Ushering Thoughts out the Side Door

Thursday after Ash Wednesday, February 19, 2015

A BROTHER came to Abbot Pastor and said: “Many distracting thoughts come into my mind, and I am in danger because of them.”

Then the elder thrust him out into the open air and said: “Open up the garments about your chest and catch the wind in them.”

But he replied: “This I cannot do.”

So the elder said to him: “If you cannot catch the wind, neither can you prevent distracting thoughts from coming into your head. Your job is to say ‘No’ to them.”

[Thomas Merton, The Wisdom of the Desert, p. 43]


Have you ever tried to fast from thoughts? Or even to fast from certain thoughts? It’s almost impossible at one level. To concentrate on blocking thoughts from coming into your mind is yet another thought. “Don’t think about the elephant . . . don’t think about the elephant . . . don’t think about the elephant.” And in trying to block the thought, you are thinking about the elephant.

The wisdom of Abbot Pastor in the story is to allow the thoughts to come, just like the wind, but then to let them pass through your consciousness, again just like the wind.

Perhaps this metaphor is helpful: If you try to keep the thoughts out of your mind, you invest a lot of energy in barricading the door of your mind, keeping watch at the door, and doing battle to keep the thoughts out of the room of your mind. And you will almost never be successful.
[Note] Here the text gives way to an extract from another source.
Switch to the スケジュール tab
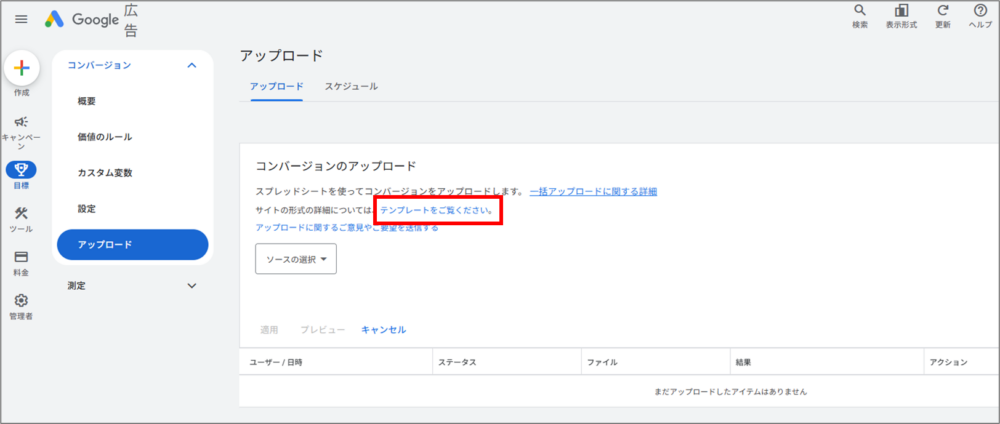 coord(351,87)
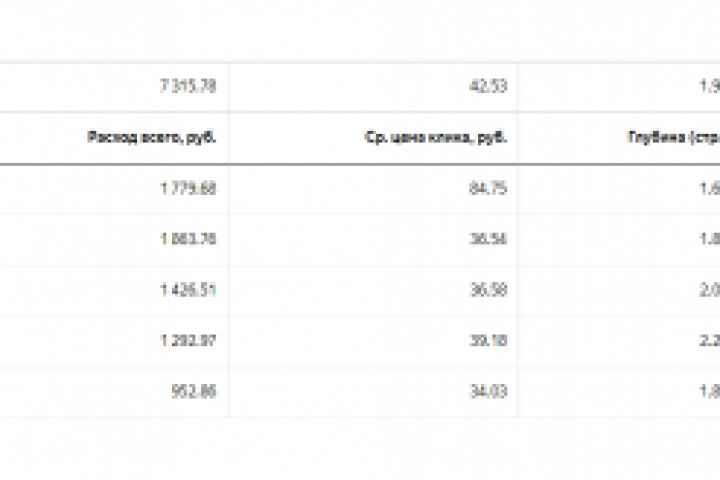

A different strategy would be to leave the door of your mind open, so that you welcome the thoughts that come across the threshold. But then, open a door on the other side of your mind’s room so that the thoughts march right out the other door. Don’t allow the thoughts to take a seat or make a home in that “room.” (Because the real issue with thoughts is not that we have them, but that we build up emotional reactions and commentaries around them.)

Usher them out the other side. It’s a much gentler, compassionate way to deal with thoughts that disturb you. It is a way of fasting from the thoughts that typically lead you to anger, judgments, criticism, and defensiveness.